A EY GDS contratou sete pessoas com deficiência locomotora formadas pela SAMEIP. De acordo com Virwani, alguns dos candidatos que se inscreveram conseguiram dispensar entrevistas até mesmo para cargos que ultrapassavam seu nível de experiência.

Kalaivani R, com a mão direita paralisada desde o nascimento, ingressou na EY como analista de asseguração no departamento de contabilidade, após frequentar as aulas com v-shesh, um dos parceiros de treinamento envolvidos na SAMEIP.

“Eu tinha um entendimento teórico sobre os bancos antes, mas soube sobre coisas práticas em v-shesh que são úteis na minha vida profissional”, diz o graduado em comércio, que entrou nas aulas remotamente de Mayiladuthurai – uma cidade do sul da Índia conhecida mais pelos seus templos do que pelos bancos.
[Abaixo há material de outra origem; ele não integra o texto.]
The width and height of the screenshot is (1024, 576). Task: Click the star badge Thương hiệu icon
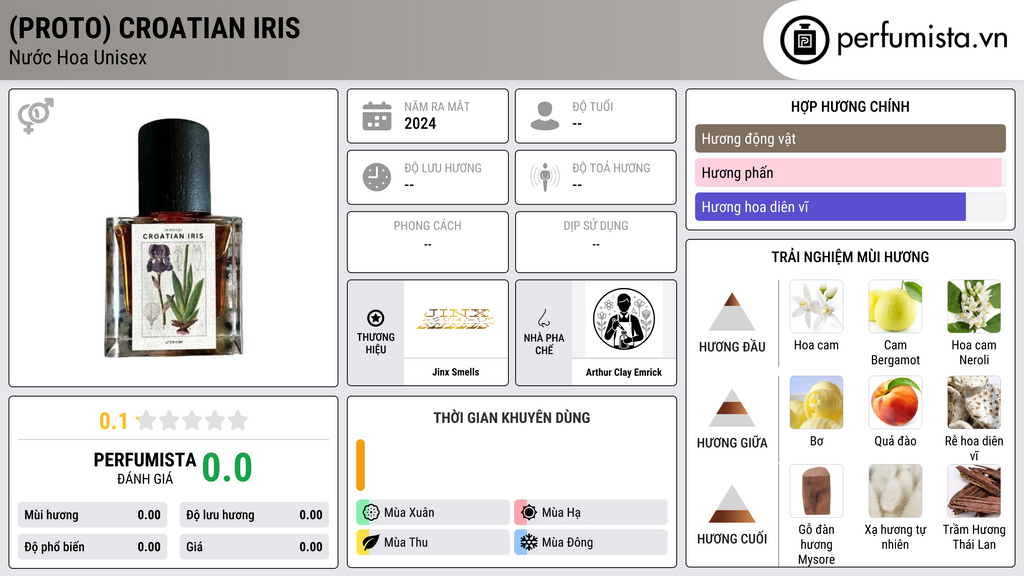(x=376, y=318)
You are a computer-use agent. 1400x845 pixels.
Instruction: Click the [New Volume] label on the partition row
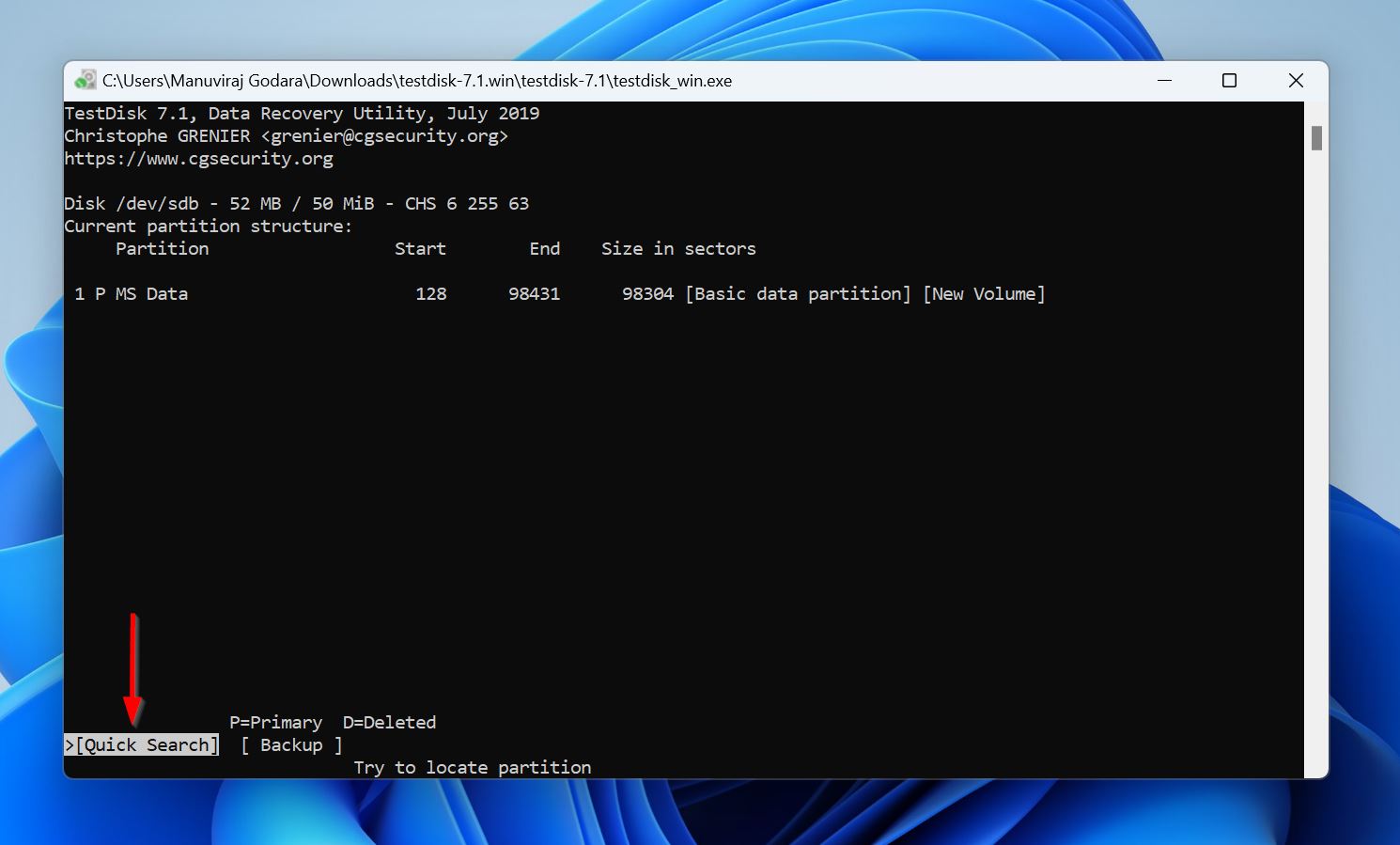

“Meu lema é aonde quer que eu vá, eu quero arrasar.” Seu novo emprego pode levá-la para uma cidade grande em breve, mas a jovem de 21 anos tem planos ainda maiores. “Eu gostaria de ir para o exterior.”

A SBI Foundation e a Microsoft esperam acelerar essas mudanças trazendo mais participantes do setor BFSI para aderir à iniciativa ou replicá-la em suas organizações. O próximo item da agenda é um mercado de trabalho habilitado para IA, onde funcionários aspirantes podem encontrar empregadores em potencial.